11. The device according to claim 9, wherein the control system is configured to actuate the source of illumination in a pulsed manner.

12. The device according to claim 9, wherein at least one of said plurality of imaging devices comprises at least one image sensor, said at least one image sensor comprising a time delay integration charge coupled device (TDI CCD).

13. The device according to claim 9, wherein the control system is implemented in an integrated circuit.

14. The device according to claim 13, wherein said integrated circuit comprises a field programmable gate array (FPGA).

15. The method according to claim 1, wherein adjusting an exposure of at least one of said channels comprises controlling an actuation of a shutter of at least one of said imaging devices.

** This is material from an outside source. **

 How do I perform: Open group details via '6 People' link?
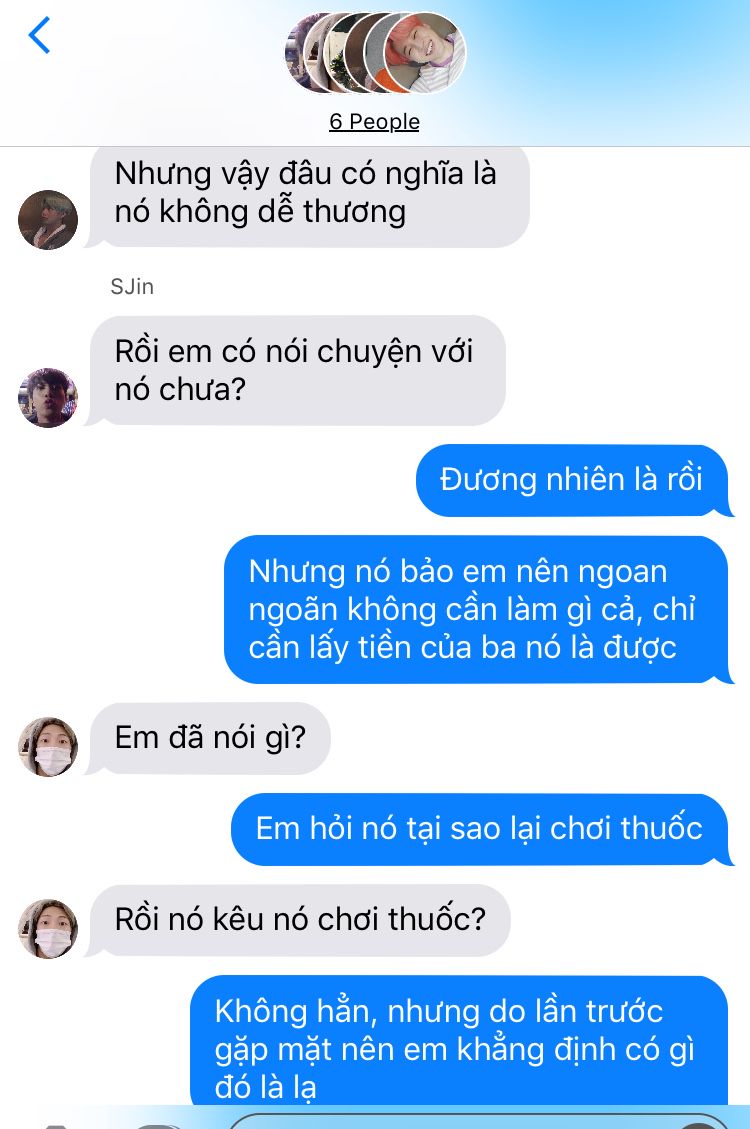click(374, 121)
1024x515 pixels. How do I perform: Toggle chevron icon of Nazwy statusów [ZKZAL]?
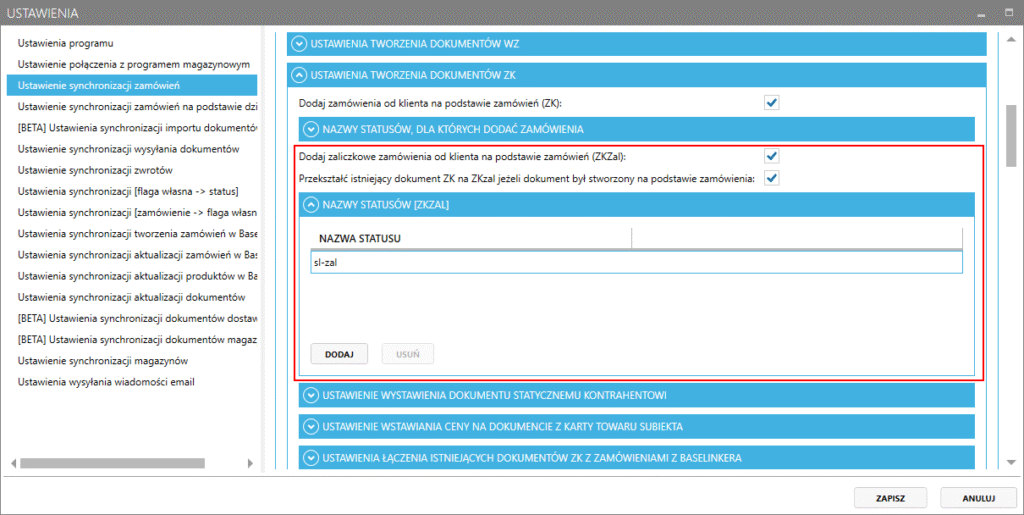click(x=309, y=204)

16. The method according to claim 1, wherein adjusting an exposure of at least one of said channels comprises controlling a number of integrations of at least one of said imaging devices.

17. A device for scanning a film containing a black and white image, the device comprising:

an illumination source comprising a light source, said illumination source positioned relative to said film;

a plurality of imaging devices positioned so that said film is between said plurality of imaging devices and said illumination source, wherein each imaging device of said plurality of imaging devices defines a channel;

a control processor in communication with said illumination source and each imaging device, said control processor configured to provide actuation signals to at least one of said illumination source and an imaging device of said plurality of imaging devices and to receive and combine image signals from said plurality of imaging devices to generate a high dynamic range image;

wherein said control processor is configured to produce variable exposures of the film in at least two of said channels.

18. The device of claim 17, wherein said image sensor is configured as a time delay integration charge coupled device (TDI CCD).

19. The device of claim 18, wherein said control processor is configured to control an exposure in one of said channels by providing an actuation signal to one of said illumination source and at least one of said plurality of imaging devices.

20. The method according to claim 19, wherein controlling an exposure in one of said channels comprises controlling an actuation of a shutter of said at least one imaging device.

21. The method according to claim 19, wherein controlling an exposure in one of said channels comprises controlling a number of integrations of said at least one imaging device.